A convict's action by writ against a prison parole board (i.e. trying to claim breach of natural justice etc but NOT by judicial review proceedings) was struck out as being an abuse of process, since it was just a way of avoiding the protection given to administrative tribunals under the judicial review rules. HL held that judicial review proceedings were the only appropriate way to begin an action to test public law rights.

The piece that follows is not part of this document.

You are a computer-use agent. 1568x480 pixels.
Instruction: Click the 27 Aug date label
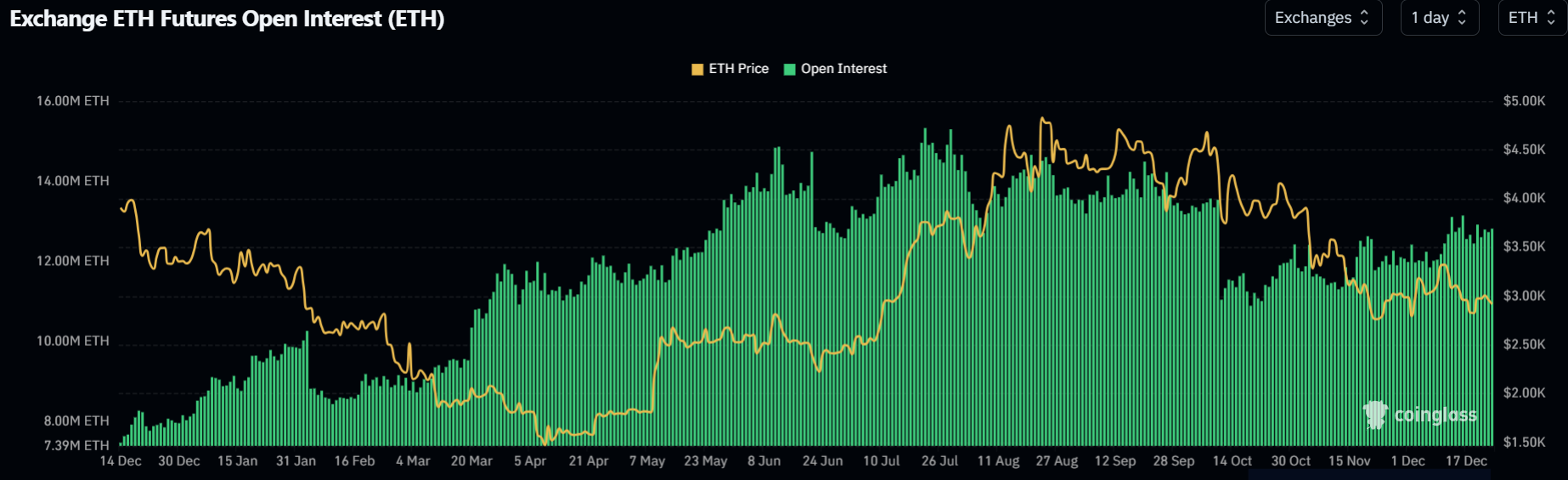[x=1057, y=461]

Lord Diplock: “Since all remedies for infringements of rights protected by public law can be obtained upon an application for judicial review, as can also remedies for infringements of rights under private law if such infringements should also be involved, it would in my view as a general rule be contrary to public policy, and as such an abuse of the process of the court, to permit a person seeking to establish that a decision of a public authority infringed rights to which he was entitled to protection under public law to proceed by way of an ordinary action and by this means to evade the provisions of Order 53 [now given statutory effect under the SCA-see above] for the protection of such authorities.
This flies squarely in the face of the traditional Diceyan view that the same law should apply to the individual and the state, and creates complexities for litigants. Moreover, later attempts to wriggle out of its scope, e.g., (Roy V Kensington And Chelsea And Westminster FPC 1992) have led to considerable confusion about the correct procedure to be followed when cases involve both public law and private law issues.